So we've got some very good programmers and they are all contributing to this project. We did crowdfunding and the crowdfunding is paying for their time, because we don't believe that blind people should be forced to make things for themselves and do it for free. We wanted to actually pay them for their work. So we used crowdfunding to pay for their work but the product itself will be free. I'm not the best person to talk to about the coding but maybe you could have another episode with one of our developers, once the project is done.
And this is fully, anybody can fork the code, anybody can re-contribute back.

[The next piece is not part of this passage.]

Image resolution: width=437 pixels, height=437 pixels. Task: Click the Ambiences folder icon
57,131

This is a full free software but it is also very open to anybody contributing, in fact we are always looking for people who would be interested in helping with it.

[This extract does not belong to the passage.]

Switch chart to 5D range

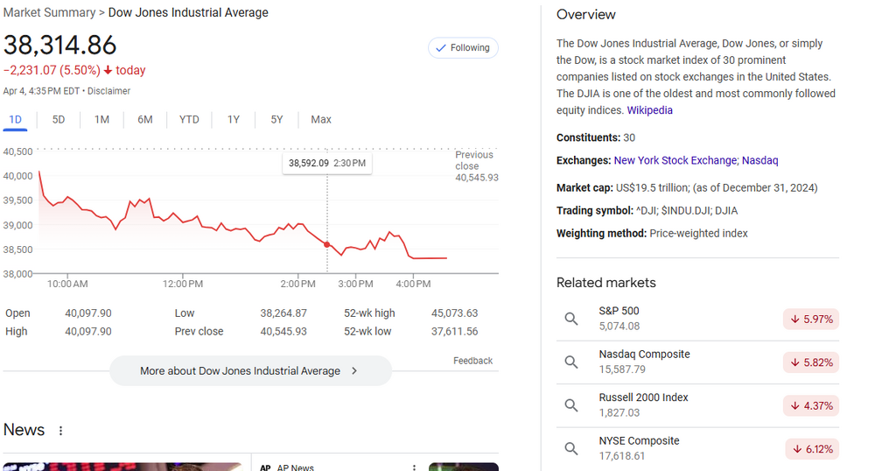point(59,120)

The primary code for NVDA, for example, is in Python, but we have some C++ components, we have some system-hooking and DLLs. I've had a couple of people look at the source code and they say it is actually very easy to get in and look at the source code and understand and comprehend it.
One of the things we find critical in the project is that we want anybody to be able to create a patch to this, improve it, and then contribute it back. It could be a person who's blind or vision-impaired, or be it a person who's just a coder who wants to contribute to bettering a product, so that everybody's experience is better.
It turns out that Dragon uses a special plug-in to send text to browsers and we had to figure out how to intercept that plug-in and capture the text from that, and that was a real road-block, it pushed us back quite a few weeks.
So we're not setting any dates for anyone right now. But definitely keep an eye on the DictationBridge website and who knows, maybe we'll do another funding program in the future, we want this thing to go.
Published on 2016-09-08